Costume gris cintré, petite moustache taillée, dégradé renouvelé toutes les deux semaines, base du crâne et mains hydratées chaque matin, Viktor plisse les yeux en essayant de repérer une erreur.
C’est l’heure de la mise en place pour le service du midi et il surveille ce garçon qui vient tout juste d’intégrer l’équipe. Il va savoir si ce dernier est assez vif, dexter et bon vendeur. Mais également s' il est digne de confiance.
D’habitude il repère assez rapidement les lascars, les drogués et les alcooliques. Cependant, si le métier est plutôt clément avec les déviances addictives, il est impitoyable avec les voleurs. Tous les patrons savent que les serveurs volent. Les serveurs, les barmen, les cuistots. Tous des voleurs. La perte due aux vols est d’ailleurs souvent prise en compte au moment de faire les prévisions, au moment de tenir les comptes.
Cependant, les patrons font trop souvent confiance à leurs responsables, à leurs directeurs. Il se trouve que ces derniers sont également des voleurs. Viktor le sait, parce que lui aussi est un lascar. Viktor c’est le prénom qu’il s’est choisi la première fois qu’un de ses boss lui a proposé de s’en trouver un moins connoté.
Il s’appelle en réalité Birahima Traoré, il est bambara d’origine, franco-malien de nationalités et si cette demande l’a au début sidéré, maintenant, quelques années plus tard, il continue de se faire appeler Viktor au taf. Ça va avec le costume et les boutons de manchette. Ça va avec ce port de tête et ce dos impeccablement droit. Il trouve que le nom Viktor représente parfaitement le flegme avec lequel il aborde chaque problème.

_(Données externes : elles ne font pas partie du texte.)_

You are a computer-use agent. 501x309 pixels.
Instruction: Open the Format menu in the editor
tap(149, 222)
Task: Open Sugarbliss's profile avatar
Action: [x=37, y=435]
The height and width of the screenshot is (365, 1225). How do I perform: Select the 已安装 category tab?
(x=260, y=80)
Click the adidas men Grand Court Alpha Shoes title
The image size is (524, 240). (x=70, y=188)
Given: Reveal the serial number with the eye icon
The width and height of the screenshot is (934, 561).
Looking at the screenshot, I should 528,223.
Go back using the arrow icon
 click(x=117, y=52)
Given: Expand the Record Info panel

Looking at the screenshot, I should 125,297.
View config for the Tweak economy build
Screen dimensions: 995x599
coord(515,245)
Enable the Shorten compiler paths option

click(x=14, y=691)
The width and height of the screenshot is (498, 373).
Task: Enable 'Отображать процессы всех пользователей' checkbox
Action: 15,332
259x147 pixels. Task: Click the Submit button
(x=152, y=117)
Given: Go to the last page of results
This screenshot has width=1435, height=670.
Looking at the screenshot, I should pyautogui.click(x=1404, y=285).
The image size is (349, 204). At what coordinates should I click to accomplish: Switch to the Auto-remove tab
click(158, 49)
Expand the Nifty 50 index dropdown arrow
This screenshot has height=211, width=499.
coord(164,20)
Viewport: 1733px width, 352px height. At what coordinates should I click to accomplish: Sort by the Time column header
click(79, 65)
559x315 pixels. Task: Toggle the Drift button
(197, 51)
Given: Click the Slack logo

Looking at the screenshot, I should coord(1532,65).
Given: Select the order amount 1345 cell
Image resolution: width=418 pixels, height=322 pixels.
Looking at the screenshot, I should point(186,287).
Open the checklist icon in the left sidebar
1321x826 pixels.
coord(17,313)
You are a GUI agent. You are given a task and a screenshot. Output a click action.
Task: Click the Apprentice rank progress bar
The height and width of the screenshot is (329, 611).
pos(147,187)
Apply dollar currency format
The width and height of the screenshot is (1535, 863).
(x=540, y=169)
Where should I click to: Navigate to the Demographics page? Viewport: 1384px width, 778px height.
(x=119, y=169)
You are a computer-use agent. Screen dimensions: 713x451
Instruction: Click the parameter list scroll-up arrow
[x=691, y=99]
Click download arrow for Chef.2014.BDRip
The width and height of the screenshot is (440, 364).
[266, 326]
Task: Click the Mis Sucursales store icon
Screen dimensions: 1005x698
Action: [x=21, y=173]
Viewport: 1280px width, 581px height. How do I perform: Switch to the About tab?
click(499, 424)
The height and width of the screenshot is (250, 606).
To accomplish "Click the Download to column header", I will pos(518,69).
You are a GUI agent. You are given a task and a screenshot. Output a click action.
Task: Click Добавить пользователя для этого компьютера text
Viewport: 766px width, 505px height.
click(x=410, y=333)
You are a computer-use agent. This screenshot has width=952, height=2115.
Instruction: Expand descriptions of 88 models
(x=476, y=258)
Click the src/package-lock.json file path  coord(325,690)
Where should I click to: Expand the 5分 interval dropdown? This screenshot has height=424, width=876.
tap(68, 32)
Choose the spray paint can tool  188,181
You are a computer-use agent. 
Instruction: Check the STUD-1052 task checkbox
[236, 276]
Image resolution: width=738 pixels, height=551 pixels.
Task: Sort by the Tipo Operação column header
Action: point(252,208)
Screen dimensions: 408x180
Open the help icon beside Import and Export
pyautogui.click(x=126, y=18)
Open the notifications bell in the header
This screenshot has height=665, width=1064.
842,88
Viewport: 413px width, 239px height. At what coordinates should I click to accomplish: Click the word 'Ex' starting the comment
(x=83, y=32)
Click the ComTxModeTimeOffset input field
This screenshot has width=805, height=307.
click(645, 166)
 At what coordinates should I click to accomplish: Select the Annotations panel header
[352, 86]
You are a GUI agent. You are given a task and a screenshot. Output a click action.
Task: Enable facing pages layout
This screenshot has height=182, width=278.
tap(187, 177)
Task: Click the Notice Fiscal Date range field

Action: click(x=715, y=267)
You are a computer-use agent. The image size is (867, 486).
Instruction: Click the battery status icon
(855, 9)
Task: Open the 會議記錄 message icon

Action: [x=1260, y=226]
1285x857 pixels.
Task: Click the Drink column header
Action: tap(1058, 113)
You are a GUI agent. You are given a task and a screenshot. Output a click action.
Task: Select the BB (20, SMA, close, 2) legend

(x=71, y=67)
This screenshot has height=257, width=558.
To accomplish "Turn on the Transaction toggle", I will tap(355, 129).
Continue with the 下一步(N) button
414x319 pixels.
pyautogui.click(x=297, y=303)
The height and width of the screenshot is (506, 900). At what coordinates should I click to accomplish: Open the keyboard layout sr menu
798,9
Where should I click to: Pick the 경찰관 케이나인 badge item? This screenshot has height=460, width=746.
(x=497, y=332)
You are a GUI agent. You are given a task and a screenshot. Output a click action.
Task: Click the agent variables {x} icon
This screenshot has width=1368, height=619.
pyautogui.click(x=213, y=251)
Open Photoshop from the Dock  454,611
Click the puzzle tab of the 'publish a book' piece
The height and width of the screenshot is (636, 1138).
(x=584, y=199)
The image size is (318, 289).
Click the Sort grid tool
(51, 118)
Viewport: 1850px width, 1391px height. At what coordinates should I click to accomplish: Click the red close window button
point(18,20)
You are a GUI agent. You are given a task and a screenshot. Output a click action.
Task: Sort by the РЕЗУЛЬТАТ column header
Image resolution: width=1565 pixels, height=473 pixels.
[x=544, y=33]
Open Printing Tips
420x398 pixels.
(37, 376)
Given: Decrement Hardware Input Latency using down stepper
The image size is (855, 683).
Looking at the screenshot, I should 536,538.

Alors, lorsqu’il monte sur son Burgman 400 laissant derrière lui la cité La Noue et la ville de Montreuil, il y consigne également son identité. A Paris, c’est Viktor, le maître d’hôtel le plus classe du quartier. Il sait être chaleureux, il aime être rassurant et essaie d’être le plus juste possible. Mais ce qui lui vaut le respect de sa brigade, même des loufiats de plus de cinquante balais, c’est que plateau à la main, Viktor fume tout le monde. Le tout sans tacher sa veste, sans transpirer, sans jamais accélérer le pas.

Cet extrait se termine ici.